# Everybody gather around and lets look at my soil test



## LoveMyLawn (Oct 14, 2019)

Just got my test back from Waypoint. SW1 test. Very quick turn around. They got my sample yesterday and got my results today. I see my Ph is a little high. I figure it would being in the DFW area. I was surprised the P tested lower than I expected being in a clay soil. I want to go full throttle on my lawn next year and need those smarter than I to give me suggestions on what to do. Any help would be greatly appreciated.


----------



## Virginiagal (Apr 24, 2017)

My questions are for Waypoint:
Why is phosphorus listed twice, once at 6 ppm and once at 19 ppm?

Why are you recommending 2 lb/1000 sq ft of potassium if potassium is testing as optimal?

The suggested fertilization program and the comments don't match up. One says to apply potassium in the 2nd application, the other says to apply it in the fall. The suggested program also has over 2 lb/1000 sq ft of phosphorus being applied in the first application and over 2 lb/1000 sq ft of potassium being applied in the second application. The general rule is to not apply more than 1 lb/1000 sq ft of a nutrient in any one application. Why are you (Waypoint) recommending breaking this general rule? The suggested program has only 3 applications but the comments say to apply 1 lb/1000 sq ft of nitrogen every 4-6 weeks.

Talk to someone at Waypoint and get them to discuss the soil test with you.


----------



## Ridgerunner (May 16, 2017)

@Virginiagal The Waypoint SW1 test uses AA for major cations, Olsen for P (hence the 6 ppm P result) and M3 for micros and for P again (hence the 19 ppm P result). The OP's test is too fuzzy for me to read, so I can't speak to the other issues you mention.


----------



## LoveMyLawn (Oct 14, 2019)

Sorry for the blurriness. Hopefully these are better


----------



## g-man (Jun 15, 2017)

Is this waypoint Memphis? They normally state the test method next to each test. I think only Memphis is the only one that tests SW1.
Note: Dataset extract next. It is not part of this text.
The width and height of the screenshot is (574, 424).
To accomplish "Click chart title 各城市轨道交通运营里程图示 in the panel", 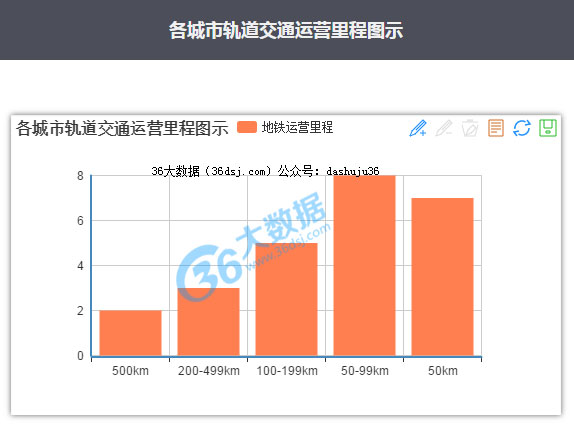I will [122, 128].

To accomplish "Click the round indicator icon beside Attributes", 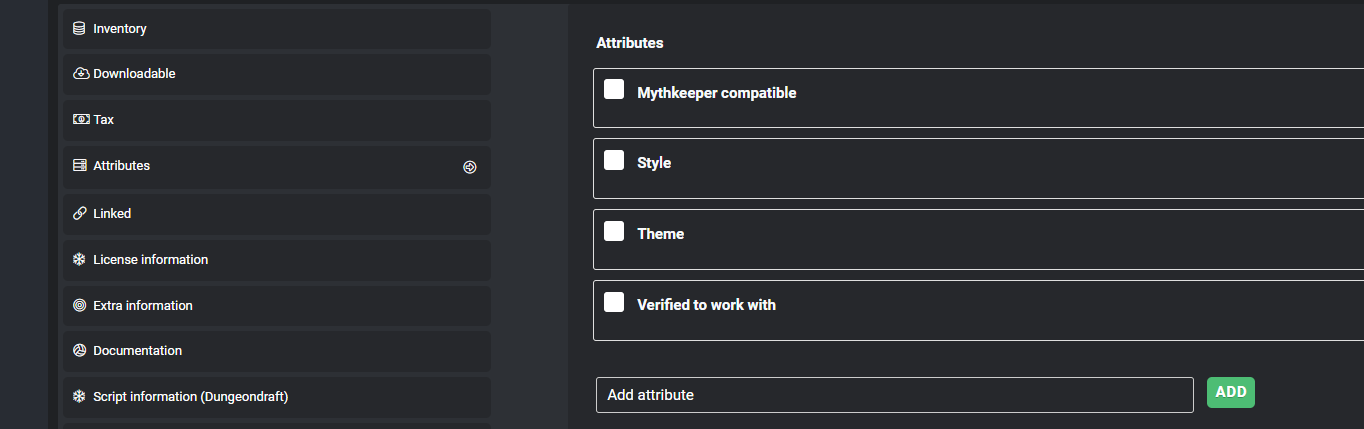I will [x=470, y=167].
Do 5lb/ksqft of elemental sulfur every six months to try to drop the pH.

You need phosphorus and chelated iron or foliar iron for color at that pH.


----------



## LoveMyLawn (Oct 14, 2019)

This was Memphis SW1. I looked to make sure I didn't crop off the test methods and I don't see anything. I sent some soil to A&M since I had extra, but I haven't heard anything back from them yet.

Thanks for y'alls responses and recs. I really appreciate it.


----------



## g-man (Jun 15, 2017)

If you look at my soil test from 2019, I also used waypoint sw1 from Memphis. There is an extra column in there with each of the methods.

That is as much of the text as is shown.